The research — to be conducted by faculty in UF’s new Genetics Institute — will benefit the $200 billion forest industry in 13 Southern states where loblolly pine is the most-planted species for commercial timber. Southern pines cover just six percent of U.S. forestland but account for 58 percent of the nation’s total wood production. In Florida, forestry is a $16 billion industry, the state’s largest agricultural commodity.
“By aggressively seeking to identify all of the major genes controlling specific wood properties and disease-resistance traits in loblolly pine, we anticipate a significant breakthrough in our understanding of a pine species that is the highest-valued crop in nine of 13 Southern states,” said Gary Peter, an associate professor of plant genomics in UF’s Institute of Food and Agricultural Sciences who is leading the UF research effort to identify genes controlling wood properties.
“Wood is also a renewable energy source, and increasing productivity through genetics could help reduce our nation’s dependence on non-renewable energy,” he said.
The NSF Plant Genome Research Program grant was made to UF’s School of Forest Resources and Conservation because of the school’s long history of cooperating with the forestry industry, particularly in interdisciplinary genetic research to identify mechanisms that control productivity and health of planted pines, Peter said.
John Davis, an associate professor of forest biotechnology who is leading the UF effort to identify genes controlling disease resistance, said the research findings will reveal genetic mechanisms that help explain the long evolutionary success of pine trees. He said the research will generate an unprecedented glimpse of the genes that affect interactions among pine trees, fungi and other natural components of forest systems. The new insights are expected to enhance gene conservation efforts and society’s ability to cope with challenges such as evolving pest populations.
Dudley Huber, an associate in forest genetics and co-director of the UF pine breeding cooperative, said understanding how different genes affect the health and viability of trees in natural and breeding populations will have immediate and far-reaching benefits for tree improvement programs and should dramatically reduce testing costs and breeding cycle times.

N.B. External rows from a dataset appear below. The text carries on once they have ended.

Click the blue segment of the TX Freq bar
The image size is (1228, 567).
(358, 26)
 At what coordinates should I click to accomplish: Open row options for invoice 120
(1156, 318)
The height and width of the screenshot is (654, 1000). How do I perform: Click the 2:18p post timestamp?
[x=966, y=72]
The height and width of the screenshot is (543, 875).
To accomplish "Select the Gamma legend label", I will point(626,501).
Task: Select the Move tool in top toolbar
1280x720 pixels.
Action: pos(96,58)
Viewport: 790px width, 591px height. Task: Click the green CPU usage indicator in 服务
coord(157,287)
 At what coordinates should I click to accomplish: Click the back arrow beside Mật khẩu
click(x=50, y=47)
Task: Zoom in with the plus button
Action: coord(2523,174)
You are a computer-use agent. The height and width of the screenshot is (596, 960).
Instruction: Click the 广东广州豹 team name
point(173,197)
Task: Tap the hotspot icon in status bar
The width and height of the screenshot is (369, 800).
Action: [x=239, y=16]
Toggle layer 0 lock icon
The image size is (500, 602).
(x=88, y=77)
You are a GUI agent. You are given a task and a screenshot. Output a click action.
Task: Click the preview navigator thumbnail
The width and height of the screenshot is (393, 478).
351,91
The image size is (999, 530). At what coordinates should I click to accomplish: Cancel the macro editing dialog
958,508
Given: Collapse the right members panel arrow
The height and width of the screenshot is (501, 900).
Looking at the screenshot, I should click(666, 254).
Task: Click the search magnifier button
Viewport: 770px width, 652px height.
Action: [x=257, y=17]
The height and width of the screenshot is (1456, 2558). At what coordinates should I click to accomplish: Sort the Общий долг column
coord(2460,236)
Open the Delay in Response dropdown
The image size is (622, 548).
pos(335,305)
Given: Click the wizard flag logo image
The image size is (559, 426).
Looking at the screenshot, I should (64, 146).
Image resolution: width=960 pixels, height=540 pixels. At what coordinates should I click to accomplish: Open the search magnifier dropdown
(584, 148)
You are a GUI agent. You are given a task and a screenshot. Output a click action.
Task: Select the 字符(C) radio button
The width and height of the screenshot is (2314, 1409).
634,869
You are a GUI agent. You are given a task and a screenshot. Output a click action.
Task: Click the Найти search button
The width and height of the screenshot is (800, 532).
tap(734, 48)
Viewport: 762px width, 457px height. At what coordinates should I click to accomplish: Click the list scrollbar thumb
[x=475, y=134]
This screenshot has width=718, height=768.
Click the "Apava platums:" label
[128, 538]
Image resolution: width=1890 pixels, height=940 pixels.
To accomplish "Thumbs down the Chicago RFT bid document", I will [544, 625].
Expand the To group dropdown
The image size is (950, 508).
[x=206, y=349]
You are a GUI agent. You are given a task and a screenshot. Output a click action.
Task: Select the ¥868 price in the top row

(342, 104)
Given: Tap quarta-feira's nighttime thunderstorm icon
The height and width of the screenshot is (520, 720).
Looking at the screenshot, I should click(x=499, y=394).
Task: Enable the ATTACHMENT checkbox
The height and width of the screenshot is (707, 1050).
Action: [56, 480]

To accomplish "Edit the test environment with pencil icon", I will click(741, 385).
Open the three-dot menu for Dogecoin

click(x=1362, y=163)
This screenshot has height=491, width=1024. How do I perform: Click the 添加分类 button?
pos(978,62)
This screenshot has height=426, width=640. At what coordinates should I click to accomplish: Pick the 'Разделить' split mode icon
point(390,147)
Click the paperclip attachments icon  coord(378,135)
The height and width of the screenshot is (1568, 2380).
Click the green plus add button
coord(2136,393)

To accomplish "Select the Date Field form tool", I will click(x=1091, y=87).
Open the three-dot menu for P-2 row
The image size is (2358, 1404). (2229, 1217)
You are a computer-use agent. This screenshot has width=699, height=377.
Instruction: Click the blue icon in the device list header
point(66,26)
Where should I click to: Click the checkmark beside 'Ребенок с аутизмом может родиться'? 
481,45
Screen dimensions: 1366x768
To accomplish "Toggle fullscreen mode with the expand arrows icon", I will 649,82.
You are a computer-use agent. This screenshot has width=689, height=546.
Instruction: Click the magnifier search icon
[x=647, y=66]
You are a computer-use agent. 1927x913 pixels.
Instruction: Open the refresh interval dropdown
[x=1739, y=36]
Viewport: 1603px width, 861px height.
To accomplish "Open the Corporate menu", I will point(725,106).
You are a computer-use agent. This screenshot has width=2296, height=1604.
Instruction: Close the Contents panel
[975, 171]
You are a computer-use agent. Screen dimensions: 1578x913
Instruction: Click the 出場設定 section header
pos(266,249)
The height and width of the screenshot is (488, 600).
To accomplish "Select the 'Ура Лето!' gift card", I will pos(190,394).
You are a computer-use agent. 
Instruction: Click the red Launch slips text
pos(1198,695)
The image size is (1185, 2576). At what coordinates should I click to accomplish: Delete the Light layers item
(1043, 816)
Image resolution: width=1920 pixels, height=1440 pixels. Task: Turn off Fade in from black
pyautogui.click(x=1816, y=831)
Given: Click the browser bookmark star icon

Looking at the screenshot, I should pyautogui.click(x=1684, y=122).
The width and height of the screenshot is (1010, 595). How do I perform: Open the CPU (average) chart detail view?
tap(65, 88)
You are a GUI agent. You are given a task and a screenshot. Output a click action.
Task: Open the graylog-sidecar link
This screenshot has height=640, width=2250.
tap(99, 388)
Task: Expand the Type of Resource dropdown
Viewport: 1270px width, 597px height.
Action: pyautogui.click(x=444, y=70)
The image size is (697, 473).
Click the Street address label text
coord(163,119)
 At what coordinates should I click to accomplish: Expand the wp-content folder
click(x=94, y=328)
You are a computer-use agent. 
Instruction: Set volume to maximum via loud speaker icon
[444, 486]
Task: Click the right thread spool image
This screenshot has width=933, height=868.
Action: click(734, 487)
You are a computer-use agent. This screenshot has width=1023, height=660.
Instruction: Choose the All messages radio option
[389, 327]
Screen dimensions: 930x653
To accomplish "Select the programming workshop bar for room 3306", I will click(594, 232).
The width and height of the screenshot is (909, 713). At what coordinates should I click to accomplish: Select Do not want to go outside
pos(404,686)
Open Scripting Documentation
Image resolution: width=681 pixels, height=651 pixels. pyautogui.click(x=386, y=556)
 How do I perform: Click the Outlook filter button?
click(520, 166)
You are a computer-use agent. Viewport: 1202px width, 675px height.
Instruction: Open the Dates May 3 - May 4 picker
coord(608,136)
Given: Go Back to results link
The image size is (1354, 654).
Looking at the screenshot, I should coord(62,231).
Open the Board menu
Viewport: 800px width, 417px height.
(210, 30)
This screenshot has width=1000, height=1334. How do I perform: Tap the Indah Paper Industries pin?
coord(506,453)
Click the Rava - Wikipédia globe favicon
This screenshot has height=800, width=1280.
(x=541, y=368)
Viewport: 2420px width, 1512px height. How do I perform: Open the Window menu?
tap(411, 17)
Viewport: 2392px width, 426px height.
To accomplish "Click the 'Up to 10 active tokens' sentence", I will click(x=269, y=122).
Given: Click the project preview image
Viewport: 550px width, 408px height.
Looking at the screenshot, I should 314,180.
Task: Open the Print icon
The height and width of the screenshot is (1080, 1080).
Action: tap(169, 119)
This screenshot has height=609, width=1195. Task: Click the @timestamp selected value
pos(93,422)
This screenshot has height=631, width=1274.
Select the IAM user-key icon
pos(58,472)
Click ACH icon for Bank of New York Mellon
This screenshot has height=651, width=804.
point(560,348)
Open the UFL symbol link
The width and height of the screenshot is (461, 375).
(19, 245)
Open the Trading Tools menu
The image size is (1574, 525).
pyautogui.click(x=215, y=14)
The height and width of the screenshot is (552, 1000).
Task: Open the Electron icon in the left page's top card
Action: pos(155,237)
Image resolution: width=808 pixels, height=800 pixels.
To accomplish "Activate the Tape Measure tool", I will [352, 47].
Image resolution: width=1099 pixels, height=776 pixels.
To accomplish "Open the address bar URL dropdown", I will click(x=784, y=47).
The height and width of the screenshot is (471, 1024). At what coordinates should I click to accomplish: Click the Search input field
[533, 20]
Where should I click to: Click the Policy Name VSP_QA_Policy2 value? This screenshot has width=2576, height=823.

In addition to the valuable applied benefits of this multidisciplinary research, the loblolly pine project is expected to provide significant insight into an important frontier in fundamental genetic research: the structure, function and regulation of genes that control complex traits, said Kenneth Berns, director of the UF Genetics Institute.
The researchers are collaborators with scientists at the University of California, Davis; North Carolina State University; and Texas A&M University.